→ SUPPLIED PASSAGE:
::::::

The cache logging proves it:

[claude] response in 1432ms (in: 47, out: 92, cache_create: 2447, cache_read: 0)    ← 1st msg
[claude] response in 712ms  (in: 47, out: 88, cache_create: 0,    cache_read: 2447) ← cached
[claude] response in 689ms  (in: 47, out: 95, cache_create: 0,    cache_read: 2447) ← cached

After the first message, every reply is ~50% faster and 90% cheaper on input.

What I learned

RAG isn't free. It adds two API hops, an embedding model, a vector database, chunking logic, threshold tuning, and an entire class of "the right chunk wasn't retrieved" failure modes. It's the right answer above some KB size — but that size is way bigger than most tutorials assume.

Prompt caching changes the break-even point. Without caching, stuffing 4,000 tokens into every request is wasteful. With caching, it's nearly free after the first call. The 1,024-token minimum is the only real gate.

A rough heuristic:

KB size	Recommendation
< 50k tokens	Start with all-in-context + caching. You probably don't need a vector DB.
50k–200k tokens	Hybrid — cache a "core" set of always-relevant content, RAG the long tail.
> 200k tokens	RAG is mandatory (context window limit).

::::::

→ SOURCE DATA:
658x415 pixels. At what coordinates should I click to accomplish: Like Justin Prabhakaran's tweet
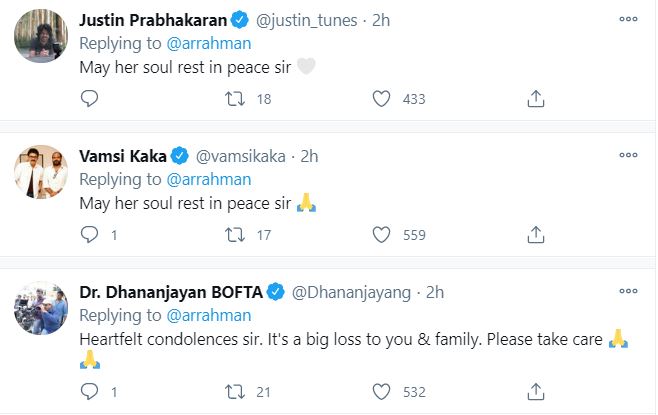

::::::

→ TASK LIST:
- A) List everything that the passage on prompt caching and RAG says RAG adds.
- B) According to the passage on prompt caching and RAG, why does putting 4,000 tokens into every request stop being wasteful once caching is used? Answer in one to three sentences.
- C) Carry the passage on prompt caching and RAG forward from its last sentence.
The material comes from a separate source.

→ ANSWERS BELOW:
- A)
- Two API hops
- An embedding model
- A vector database
- Chunking logic
- Threshold tuning
- An entire class of "the right chunk wasn't retrieved" failure modes

- B) With caching, those tokens are nearly free after the first call. The logs show that every reply after the first message is about 50% faster and 90% cheaper on input.

- C)
For the typical "I have a few dozen markdown files" scenario, you almost certainly don't need a vector database.

Caveats

This isn't a universal "RAG is dead" take. RAG still wins when:

KB is genuinely large (thousands of articles)
KB updates constantly (every edit invalidates every cache)
Different customers need different KB subsets (caching is org-scoped, not user-scoped)
You need precise per-chunk attribution

But for a small product with a small KB? Reach for prompt caching first. It's a one-line change (cache_control: { type: "ephemeral" }) with measurable wins, and you can always add RAG later when your KB grows into it.

The most useful thing I did was build a switch. Don't make this a religious choice — measure both for your specific traffic shape and let the numbers decide.